As mudanças na saúde suplementar no pós-pandemia

Por André Machado Junior

A pandemia da Covid-19 chegou ao Brasil em março e, com ela, veio à tona uma série de desafios no setor de saúde. Ao longo dos últimos quatro meses, mesmo com todos os esforços nas esferas pública e privada, percebeu-se que o sistema anseia por mudanças. É preciso rever o modo como os pacientes são atendidos e como os prestadores de serviço são pagos, para que mais pessoas tenham acesso à saúde e para que o setor seja sustentável.

Uma das opções é investir mais na Atenção Primária à Saúde (APS). A Atenção Primária à Saúde tem o poder de coordenar o cuidado e regular melhor o uso da assistência à saúde. As clínicas de APS contam com uma equipe de saúde da família que acompanha, monitora e cuida de cada pessoa de acordo com a sua condição de saúde, respeitando fatores como a idade, gênero, condições físicas e doenças pré-existentes. Ao promover a saúde e prevenir doenças, as clínicas de APS melhoram a qualidade de vida das pessoas e contribuem com a sustentabilidade financeira do setor privado e com a economia do país, já que evitam desperdícios em saúde e o uso descoordenado, pois passam a cuidar da pessoa e não da queixa/doença.

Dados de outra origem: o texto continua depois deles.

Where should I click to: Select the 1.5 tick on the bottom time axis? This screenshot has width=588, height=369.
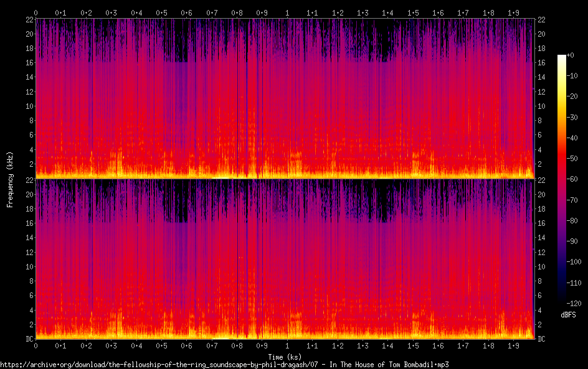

Embora ainda sejam pouco difundidas e valorizadas no Brasil, algumas medidas têm sido adotadas para estimular que a atenção primária seja o principal agente de cuidado e da gestão da saúde populacional, como resoluções da Agência Nacional de Saúde Suplementar (ANS), que apoiam este modelo e até certificam as clínicas, formações mais frequentes de médicos da família e mudanças no modelo atenção em saúde com a implantação de APS por parte de algumas operadoras de saúde. Isto mostra que o movimento para a transformação já começou, mas ainda está lento, quando comparamos com todo o modelo de saúde suplementar que está instaurado no Brasil.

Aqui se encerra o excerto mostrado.